### Exercise goal
Beginning with the line that contains "Instruction: Click the", restate each line below through the final one exactly, and exclude the pictures.

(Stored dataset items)
★ ★ ★ ★ ★
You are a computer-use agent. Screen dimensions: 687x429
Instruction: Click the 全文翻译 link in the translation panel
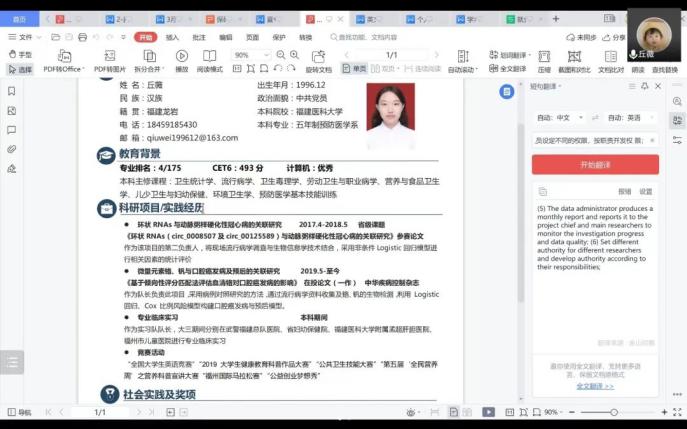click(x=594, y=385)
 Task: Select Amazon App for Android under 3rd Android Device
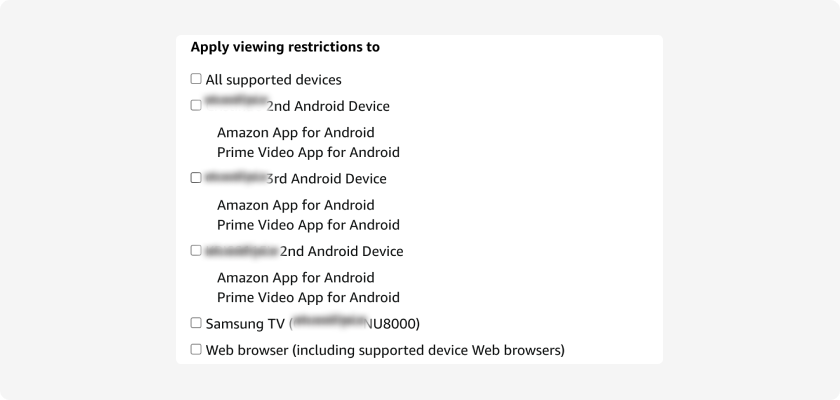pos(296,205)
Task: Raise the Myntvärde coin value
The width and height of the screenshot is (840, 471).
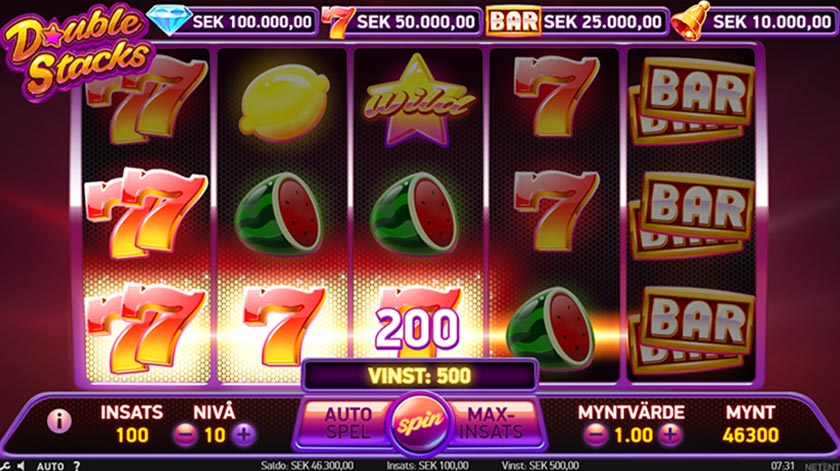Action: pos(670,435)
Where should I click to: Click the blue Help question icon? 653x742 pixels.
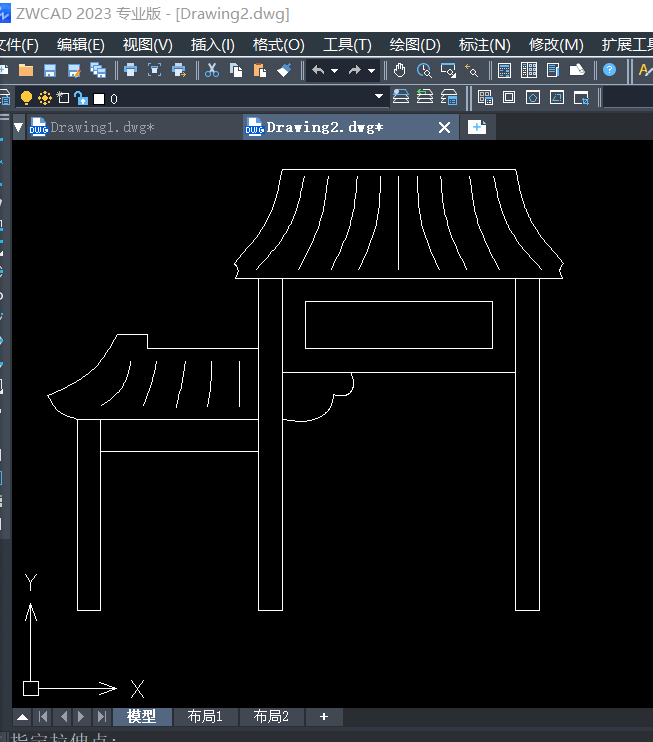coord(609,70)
★ ★ ★ ★ ★
### Exercise result
Instruction: Click the 全文翻译 link in the translation panel
click(x=594, y=385)
 Task: Select Amazon App for Android under 3rd Android Device
pos(296,205)
Task: Raise the Myntvärde coin value
The width and height of the screenshot is (840, 471).
Action: pos(670,435)
Where should I click to: Click the blue Help question icon? 653x742 pixels.
coord(609,70)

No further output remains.